Prior to 1994, public schools in Michigan were largely funded through a local property tax millage. Both the operations and infrastructure of a school district were funded when districts went to local voters and asked them for an increase or renewal of a millage. Proposal A, approved by the voters of Michigan, went into effect for the 1994-95 school year and drastically changed the way schools are funded. While many voters still believe Proposal A was largely property tax relief, for schools it was a new funding mechanism that distributes state funds on a per pupil basis to each district - also commonly called the school’s foundation allowance.
Under Proposal A, schools still must raise local millage for building projects, but that’s one of the few local options available for schools to raise money since Proposal A. Public schools are now largely funded through a statewide 6-mil tax called the State Education Tax (SET), an 18-mil local tax on non-homestead property, and a combination of other taxes comprised of mostly the state income tax and the sales tax.
The 6-mils are collected directly by the state, while the 18-mil tax is kept locally, but must be levied or districts face a reduction in their foundation allowance. The rough breakdown for school revenues on a statewide basis is 45% from sales tax, 20% from income tax, 20% from SET, and an additional 15% made up of other revenue sources including the lottery. These numbers fluctuate each year based on overall tax collections at the state level.
The foundation allowance for each school comprises approximately 90% of school districts general fund revenue. The remainder is from other state and federal programs and some local revenue related to interest earned, tuition and fund transfers. The money from state and federal programs is often called categoricals, meaning they are designated for a certain category of expenditure, such as at-risk students or for districts with declining enrollment.

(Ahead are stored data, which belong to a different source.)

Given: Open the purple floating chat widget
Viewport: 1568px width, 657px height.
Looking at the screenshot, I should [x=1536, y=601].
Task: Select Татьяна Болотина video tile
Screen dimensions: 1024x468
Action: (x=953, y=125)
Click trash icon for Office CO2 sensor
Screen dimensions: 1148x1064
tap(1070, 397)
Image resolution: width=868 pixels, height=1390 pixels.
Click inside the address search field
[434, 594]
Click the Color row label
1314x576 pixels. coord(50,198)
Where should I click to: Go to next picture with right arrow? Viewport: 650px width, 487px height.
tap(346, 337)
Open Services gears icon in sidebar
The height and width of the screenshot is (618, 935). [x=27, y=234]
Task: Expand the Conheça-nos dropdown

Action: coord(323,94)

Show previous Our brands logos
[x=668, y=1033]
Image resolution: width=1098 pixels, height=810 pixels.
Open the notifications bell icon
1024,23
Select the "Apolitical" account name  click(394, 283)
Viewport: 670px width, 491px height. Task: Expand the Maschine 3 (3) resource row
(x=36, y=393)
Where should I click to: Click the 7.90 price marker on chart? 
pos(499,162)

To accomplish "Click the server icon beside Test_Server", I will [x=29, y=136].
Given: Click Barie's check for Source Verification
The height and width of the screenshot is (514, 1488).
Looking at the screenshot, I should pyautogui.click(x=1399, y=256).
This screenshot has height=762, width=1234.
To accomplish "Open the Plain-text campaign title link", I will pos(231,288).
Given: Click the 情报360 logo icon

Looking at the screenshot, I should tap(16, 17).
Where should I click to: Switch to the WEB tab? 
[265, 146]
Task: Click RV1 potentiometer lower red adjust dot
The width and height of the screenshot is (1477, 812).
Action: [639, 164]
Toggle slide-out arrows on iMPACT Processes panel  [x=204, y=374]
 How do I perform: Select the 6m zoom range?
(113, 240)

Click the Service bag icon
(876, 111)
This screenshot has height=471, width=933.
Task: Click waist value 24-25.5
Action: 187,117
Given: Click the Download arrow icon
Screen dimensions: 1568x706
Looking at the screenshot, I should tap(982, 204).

As mentioned above, schools are funded based on their individual pupil populations. There’s a specific formula that is a pupil enrollment blend of 10% of the previous year’s February student count and 90% of the current year’s September count. This blend has changed over the years from 50/50 to its current high. This formula is kept in place to help school districts who are experiencing declining enrollment from one year to the next.
One last provision that should be mentioned is the Headlee Amendment to the Constitution. This is not a specific school issue, but can have an impact on school funding. What Headlee does is limit the increase in the amount of money a unit of government (school district) can raise annually to whatever the rate of inflation is for that year. What this means is when a district is levying the 18-mils on non-homestead property, and property values go up faster than the rate of inflation, there will actually be a millage reduction so that your revenue doesn’t grow at the higher rate. This actually causes a reduction in a district’s foundation allowance because the state expects you to levy the full 18-mils. This situation forces local districts to go to their local voters after a millage rollback to ensure the millage remains at 18-mils. This may seem problematic, but it’s a millage that regularly passes and is usually not a problem for districts.